Düşünce olarak güzel düşünülüp yola çıkıldı fakat gider hesaplanmasında klasik mantığımız olan; “kervan yolda düzülür” hesabı şeklinde gider kalemleri belirlenmiş. Üstelik belirlenen gider kalemlerinin hepsinin de 2017 yılı baz alınarak yapıldığını öğrendiğimde şoke oldum.
O zaman biz de 2017 yılı Ekim ayından başlayarak başlıca gider kalemlerimizden akaryakıt ve otobüs fiyatlarına göz gezdirelim isterseniz.
2017 Ekim ayın mazotun litresi 4,77 TL iken 2018 Ekim ayında 6,37 TL oldu. Yaklaşık % 33 bir artış söz konusu. Üstelik herkesin malumu üzere son 3-4 aydır ÖTV üzerinden de indirim yansıtılmış şekilde bu fiyatlar. O da olmasa fark % 45-50 bandına çıkacak.
2017 Ekim ayında İstanbul’da en çok tercih edilen ve en uygun sayılabilecek bir markaya ait alçak taban 12 m solo otobüs 490 Bin TL, 2018 Mayıs ayında 615 Bin TL, 2018 Haziran ayında 630 Bin TL, 2018 Eylül ayında 800 Bin TL, 2018 Ekim ayında 840 Bin TL. 1 yıldaki değişim yaklaşık olarak % 71 gibi olağanüstü bir orana denk geliyor.
Diğer kalemleri hiç kıyaslamaya almıyorum bile. Sadece en büyük gider kalemlerinden olan akaryakıt ve otobüs değişim oranlarına bakılınca durumun vahameti sanırım kolayca ortaya çıkacaktır.
Hesaplamalarda özellikle araç değişim amortisman gideri üzerinde yanlış hesaplamalar olduğunu. Araç değişim fiyatı baz alınırken elinizdeki otobüsün bugünkü fiyatının yüksekten hesaplandığını, bu faiyatın da 15 yıl sonunda da o şekilde kaldığını, araç değişim zamanı geldiğinde fiyatının neredeyse % 90-95 oranında azaldığının hesaba katılmadığını öğrendim. Üstelik yeni alınacak araçların direkt olarak peşin parayla alınamayacağının mutlaka kredi çekmek zorunda olunduğunun farkında olmamaları da ayrı bir konu. Sektörle ilgili kişilerin bu yanlış hesaplamalardan en kısa sürede döneceğini umuyorum.

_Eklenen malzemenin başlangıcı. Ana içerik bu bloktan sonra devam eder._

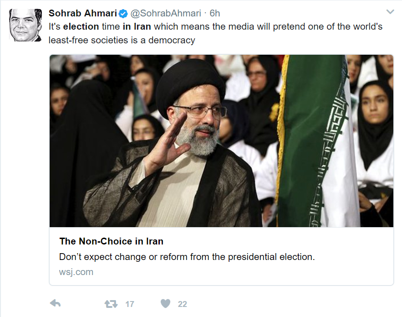Open Sohrab Ahmari's profile avatar
402x317 pixels.
pos(25,25)
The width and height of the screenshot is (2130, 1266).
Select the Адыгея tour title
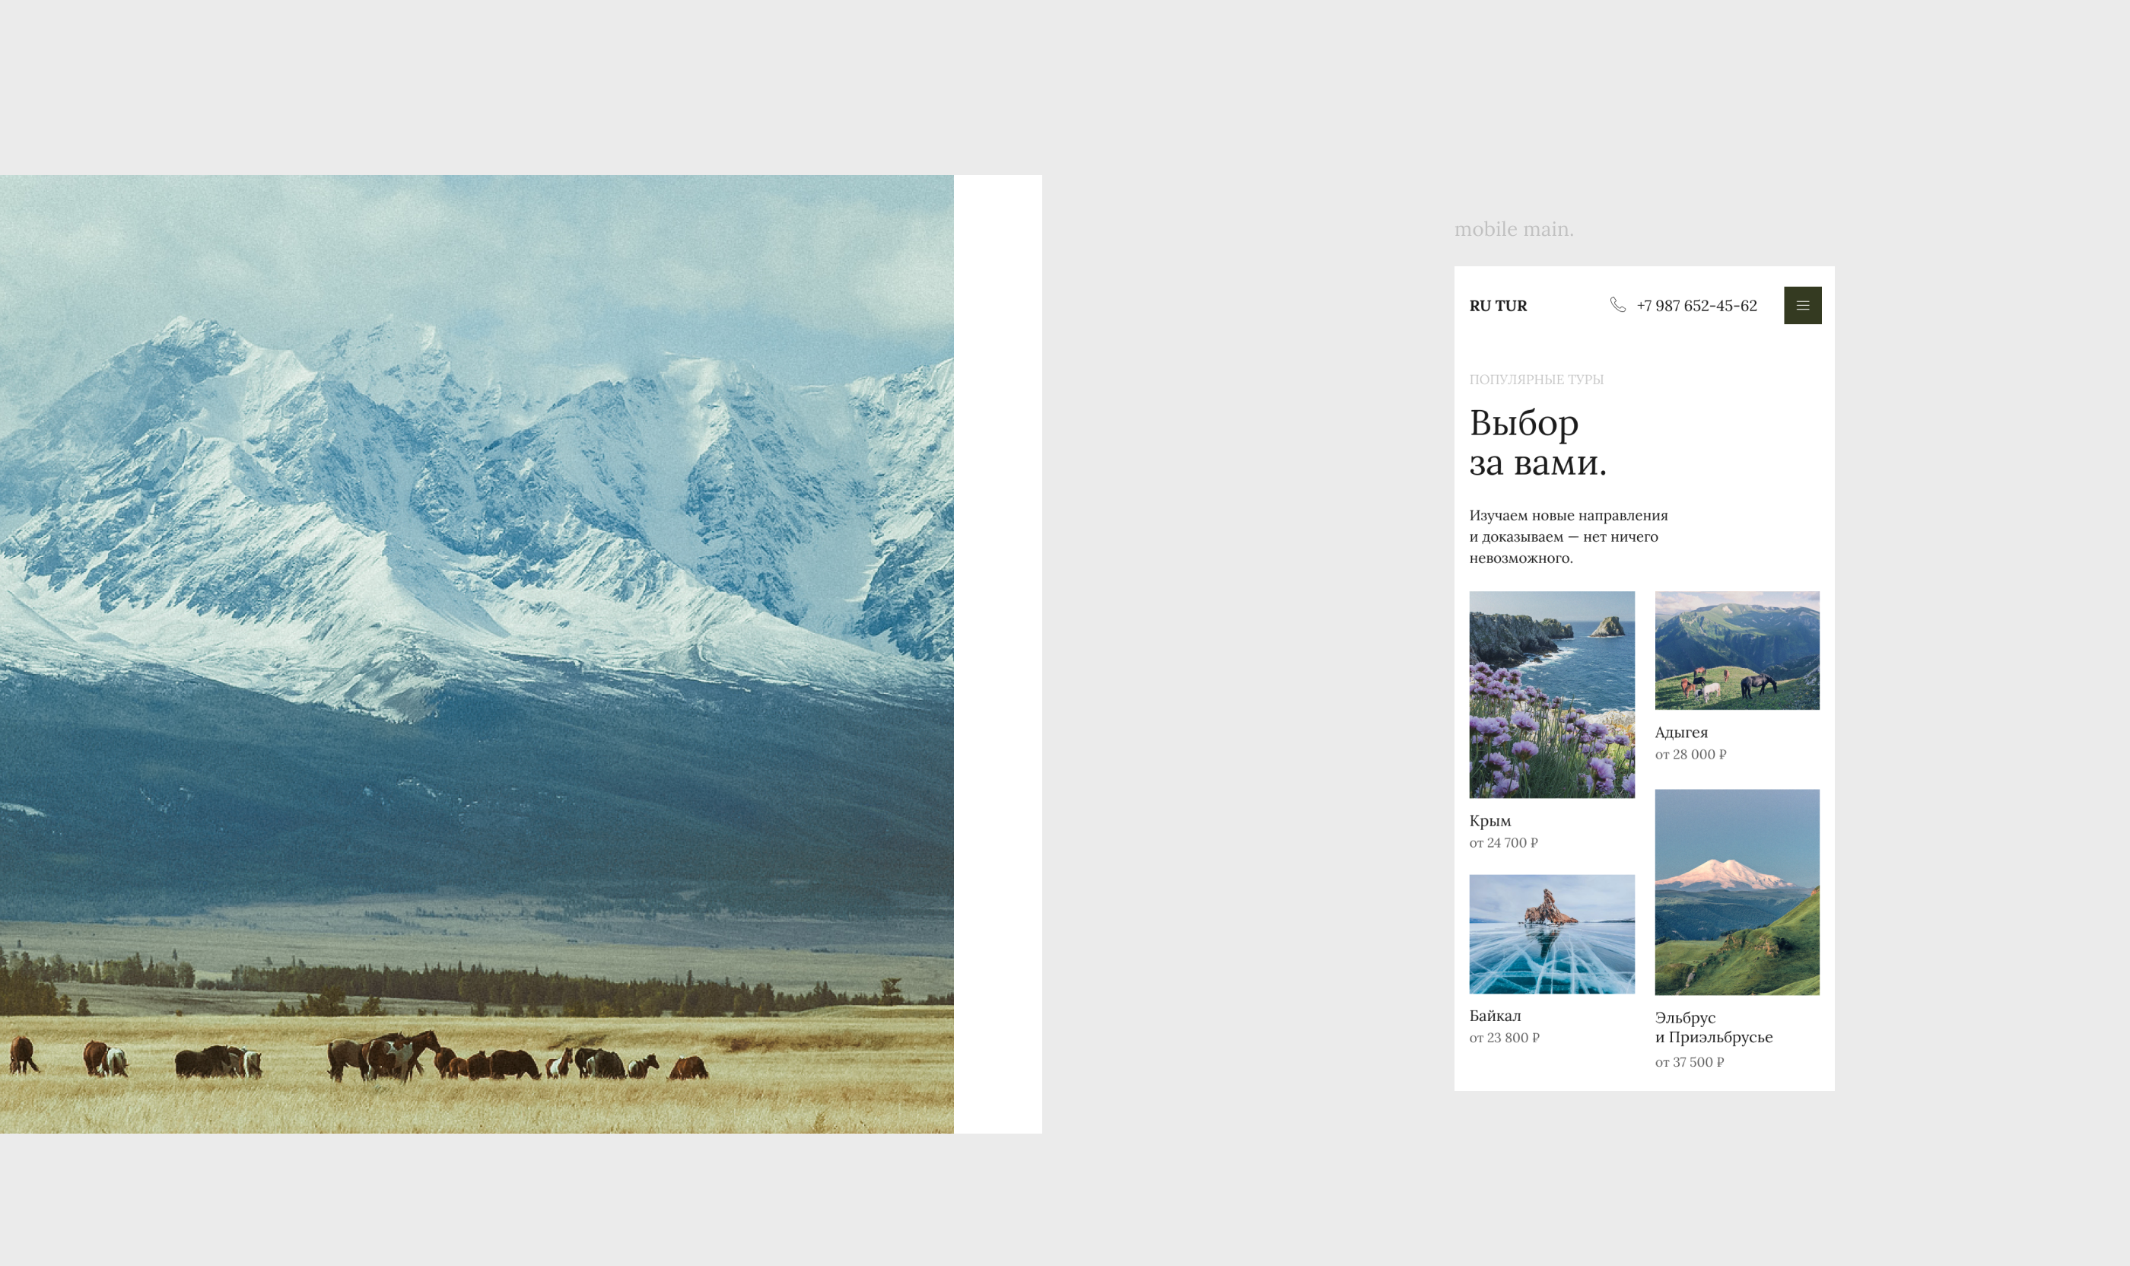coord(1681,732)
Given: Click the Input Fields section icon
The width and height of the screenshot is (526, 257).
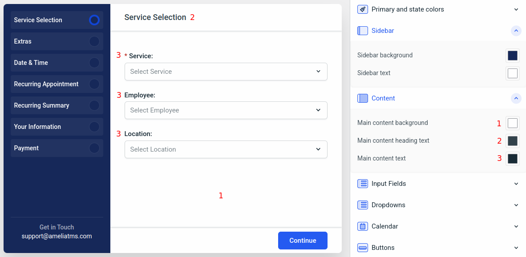Looking at the screenshot, I should click(x=363, y=184).
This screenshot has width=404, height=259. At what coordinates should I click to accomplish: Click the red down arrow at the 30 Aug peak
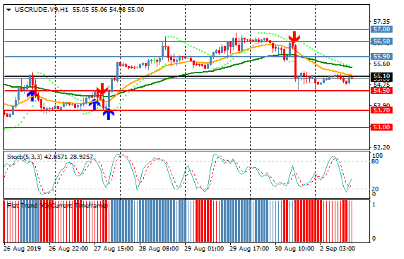(294, 37)
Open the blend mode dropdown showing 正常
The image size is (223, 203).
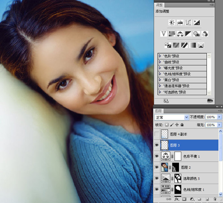click(x=172, y=117)
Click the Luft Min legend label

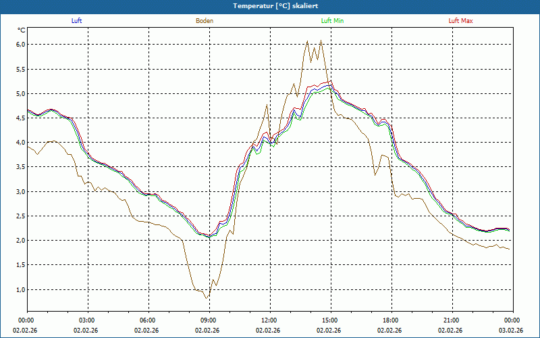(x=332, y=20)
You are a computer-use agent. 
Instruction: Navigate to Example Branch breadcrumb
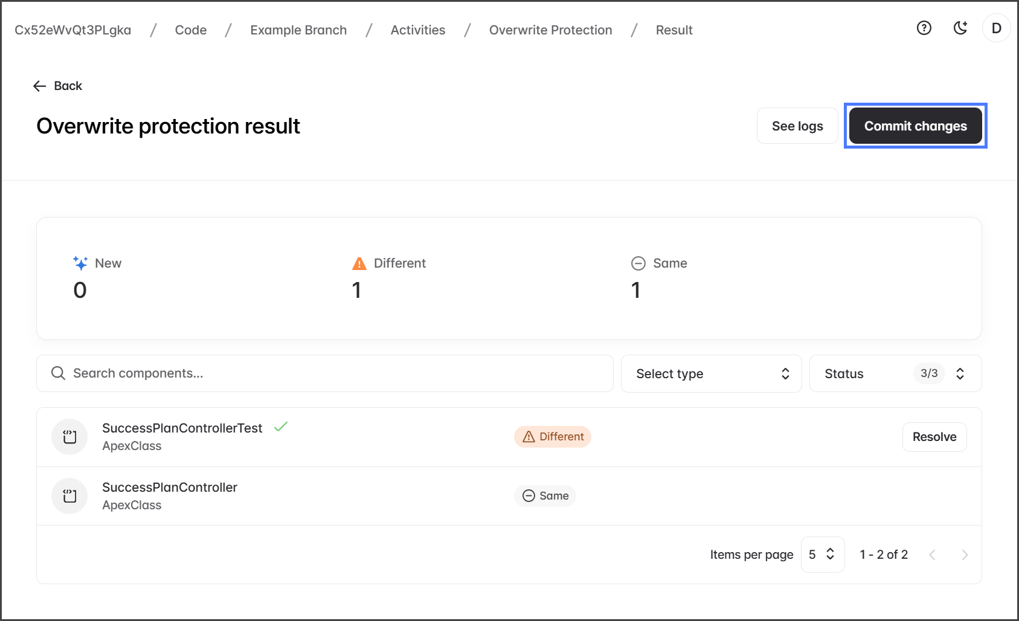[298, 30]
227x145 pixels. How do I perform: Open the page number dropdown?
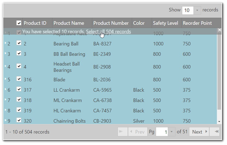171,132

Otobüs değişimini de bildiğimiz amortisman giderleri gibi hesaplamanın günümüzde çok zor olacağı, bunun yerine “araç yenileme fonu” gibi bir gider kalemi olarak hesaplanması gerektiği fikrinde olan şirket yetkilileri mevcut. Bu şekilde bir hesaplamada otobüslerin fiyatına göre aylık olarak değiştirilecek otobüsün ve yeni alınacak otobüsün fiyatının güncellenmesi gerekmektedir. Yoksa bu fiyatın yıllık %71 gibi oranda değiştiği düşünülünce amortisman olarak ayrılan bütçeyle 10-15 sene sonra araç değiştirmeye kimsenin gücü yetmeyecektir.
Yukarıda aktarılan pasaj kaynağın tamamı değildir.